#eye #eye

where are you from?

What it means to be Black & British today


words by Olivia Kellerman
“Where are you from?” “No, I mean where were you born?” “No, like where are your parents from?” A series of questions that every POC has been asked in the most awkward situations. For me, it always seems to happen in Uber rides. The question of what it means to be Black and British today, I understand is so multifaceted. Every city, community, activist group and collective will answer this question in completely different ways. And that’s what makes it great.

Spending my whole childhood and teen years growing up in the same cul-de-sac in Birmingham, means I have my own unique black experience completely different to the people I’ve met that grew up in London, Manchester, even Wolverhampton which is only up the road from home. Our communities have such a massive impact on the minor things that set us apart from each other, the effects of city and culture are undeniable, and it shapes our experiences as black people.

Now, in all honesty, being black wasn’t an issue in school life. It was if you were black enough. I remember big debates over the desks and in the playground at lunchtime, where it was almost a competition to see who had the blackest family. Whose parents spoke patios at home and who watched the most episodes of My Wife and Kids and The Fresh Prince of Bel-Air. Now I don’t know whether this was just my friend’s competitive mentality, but it was a weird thing to be competing over.
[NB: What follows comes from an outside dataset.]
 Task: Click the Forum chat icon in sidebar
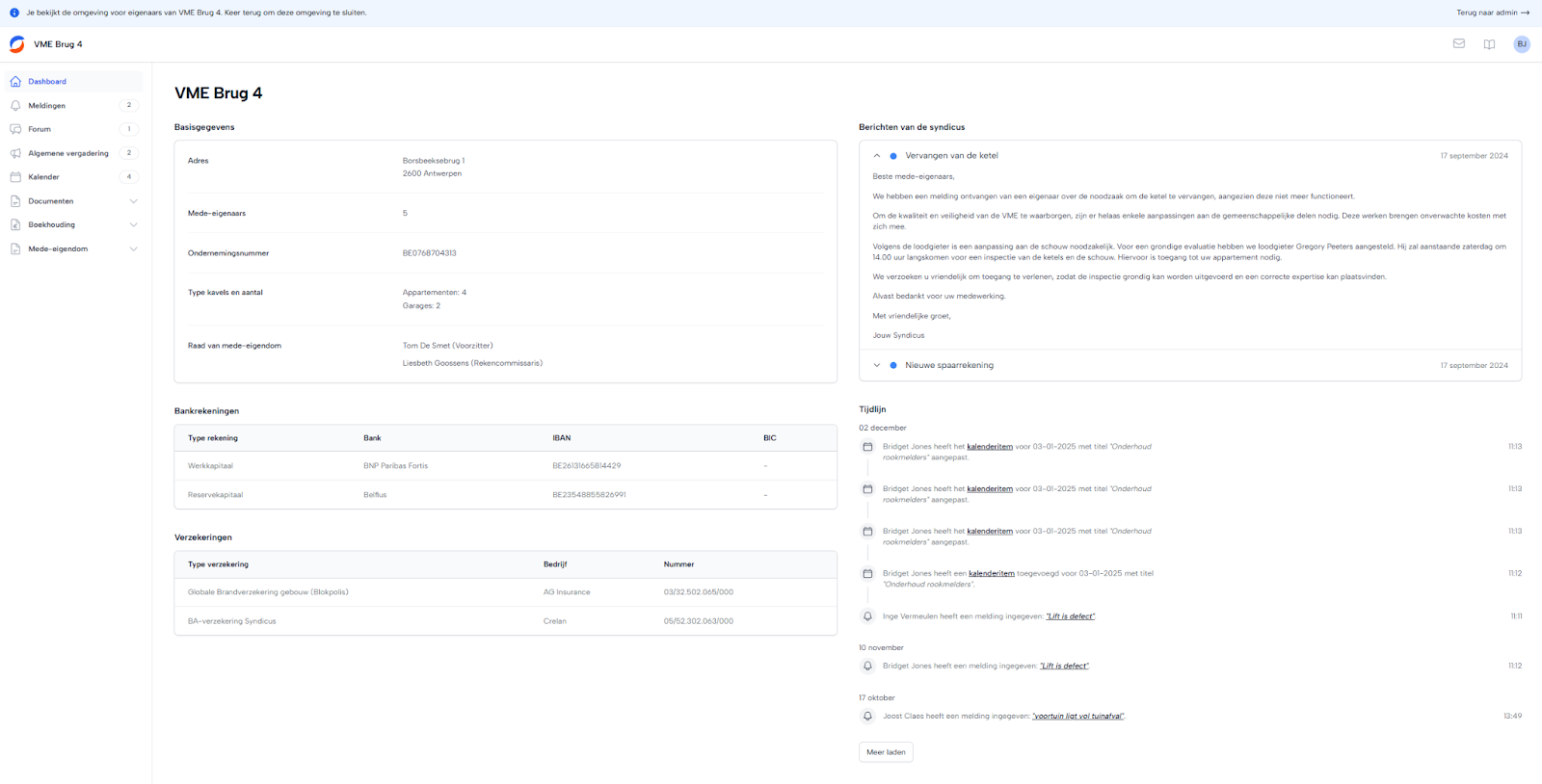coord(15,129)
I never felt like I fit in with those conversations, my parents were both born in the UK, been together for over 30 years and the only person who spoke patois around me was my grandma, who I didn’t see much because she lived in the Caribbean. I grew up in quite a suburban area of Birmingham, unlike my friends who grew up in flat blocks, came from single-parent homes and whose parents worried about them being out after dark. And I felt out of place for not being like them. For not having that upbringing. I didn’t experience life the way they did, and it made me feel like I couldn’t fit in. To top it all off that’s all I saw on TV too, even in primary school I noticed that the black experience that I was living as a child was different to what I was seeing everywhere else. I felt ashamed, questioning whether I was black enough.

Blackness and its many variations have time and time again been suppressed throughout modern history, into one thing. One view and type of experience and even though we can relate with each other on surface levels on what we experience on a day to day basis as a minority group, at home we all lead different lives. And it took me a while to realise that and to embrace my differences from other people and respect theirs.

Being born into the tidal wave of the internet era has massively affected the black experience for millennial kids. Over the past few years, thanks to the black love and black girl magic movements that have stormed social media (twitter mainly) we have seen a massive change in how black people are talked about and portrayed online.

From Nella Rose’s and Paigey Cakey’s resurfaced tweets from 2012, we’ve seen a change in attitude as a community being able to accept our different experiences through collectives, social media and print publications. Over the past 10 years, the millennial and Gen Z generations have been able to redefine blackness by branching out and building platforms to welcome people with all their different interests and identities.

My parents tell me it was difficult to express their identifies when they were younger. If they tried to assimilate with White British culture, they were coconuts or Oreos and if they tried to show their roots, like my Rastafarian uncles, they were cast out by society and even hated on by their families for choosing to stand out.

So, what it means to be black and British today, is the ability to identify as who you want and be part of communities that except that. It’s a working progress within the black community to be able to openly talk about different intersections that are still not accepted by the whole community - growing up queer, openly sex-positive, with mental health problems is still difficult. But with more platforms and collectives rising, we’re taking it one day at a time in a generation that’s trying to make a difference.